I mention all of this by way of segue into the problem that starts to come up when you start wanting to do this for the whole world. It takes about 360 billion tiles to cover the whole world down to zoom level 20. Which is alot, especially considering that most of them are in the ocean.
So here are some lovely things that Aaron's been working on, in part to find a way to more easily limit the areas that the tiles have to get drawn for:
Each continent gets a set number of discontinuous shapes that it's allowed to be made up of, and depending on the number of those that are allowed (the second image allows alot more than the first), you can start to generate coastlines that designate areas where you probably don't need to render tiles at very zoomed in levels. Plus, as is usual with Aaron's stuff, it's fun to look at.
Stamen was featured in the New York Times business section yesterday. Like, the actual paper version of the paper, the one with the crossword puzzle (thanks John Poisson for the photo):
Three things are insanely great about this:
- We're there alongside industry smarties like Hans Rosling, Ben Shneiderman, and Jim Bartoo. This is good company.

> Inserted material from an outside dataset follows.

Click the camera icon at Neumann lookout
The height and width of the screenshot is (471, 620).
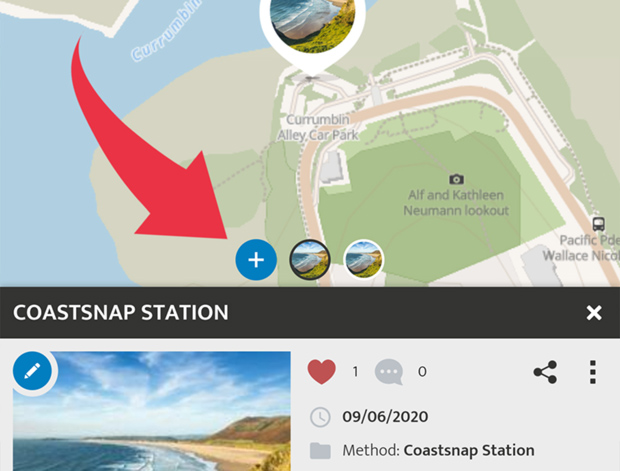tap(456, 180)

- We got to draw some attention to our friends at MondoWindow, whose new site is totally kick ass.
- My mom called me yesterday and said that not only does she understand what I do now, she's also proud of me. Thanks, Mom!
Today's the day to announce, along with Laughing Squid and CNET, the public beta of Mondo Window, which lets you see what you're looking at out your airplane window. As far as we know, this is the first site designed specifically for use with in-flight internet, but those bragging rights are less important than the fact that now YOU CAN FIND OUT WHAT YOU'RE LOOKING AT OUT THE WINDOW OF THE PLANE YOU ARE FLYING IN.

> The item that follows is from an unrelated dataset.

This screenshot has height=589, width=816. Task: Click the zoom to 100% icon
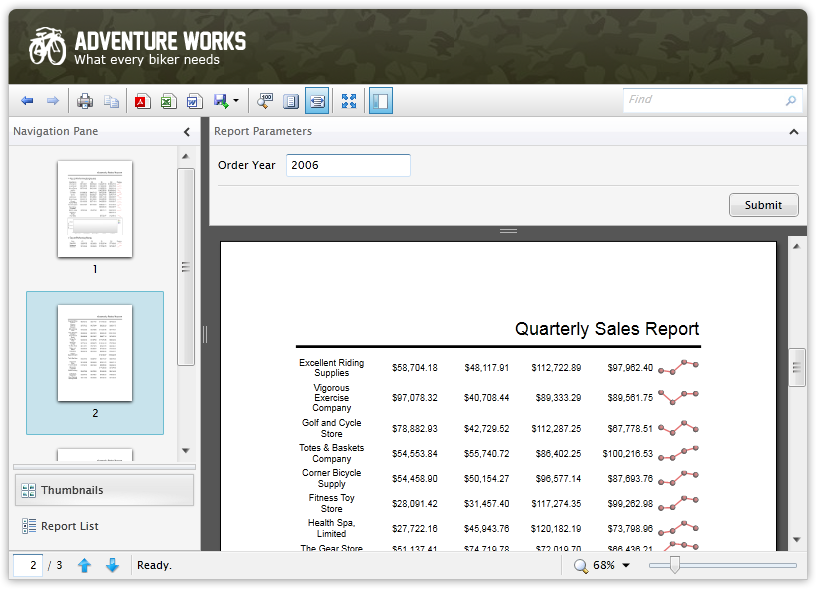(x=265, y=101)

The idea is that, if you're online and in the air (and the Mondo Window guys have been blowing my mind with the technical, infrastructural and business models that allow this to happen), you can access the various APIs that track where all the planes are. And if you can do that, and you know what plane you're on, Mondo Window can more or less know where your plane is. And if we know that, and we know more or less how high your plane is, then we know what you can see out the window on both sides of the plane. And then we can show you relevant Wikipedia and Flickr content, and Bob's your uncle!
We've been working hard on the project with Greg Dicum, Tyler Freeman and Tyler Sterkel at our studio for the past two months, in a rapid cycle of conceptualize-develop-deploy cycle that often turned over in a single day. The team took over one of the extra rooms off the main corridor, a situation that made me really happy as it's the kind of thing I hoped would happen we moved into a too-big space, and I'm really pleased that Mike led this effort inside the studio.

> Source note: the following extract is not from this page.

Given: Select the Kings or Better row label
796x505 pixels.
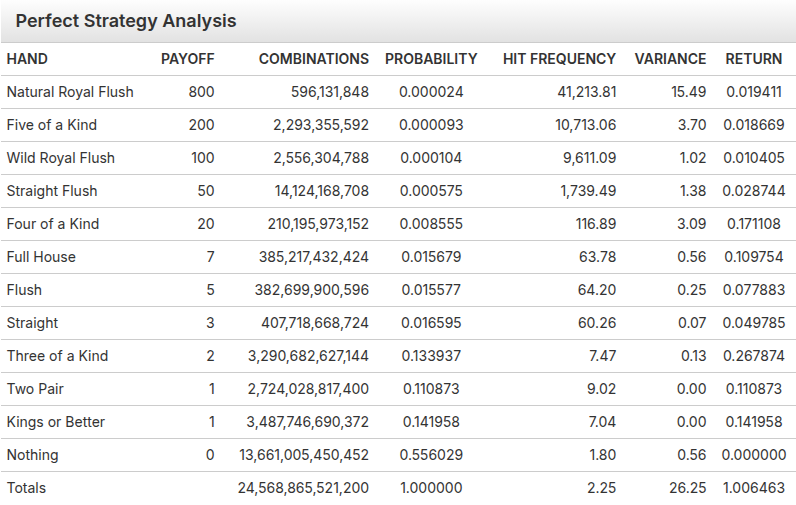Looking at the screenshot, I should [x=56, y=422].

The site was launched with an eye towards capturing the attention of the rampaging hordes of geeks heading to South by SouthWest on nerd birds in the coming days, so we've concentrated on providing content for the parts of the country that people are likely to be flying over as they take commercial flights to Austin. I love this map that Greg drew for us at the early stages of the project, showing the parts of the country that people are likely to be flying over as they head to Austin:
Of course, it doesn't cover the routes that the investors from Jackson Hole are taking in their private jets, but that's the web for you.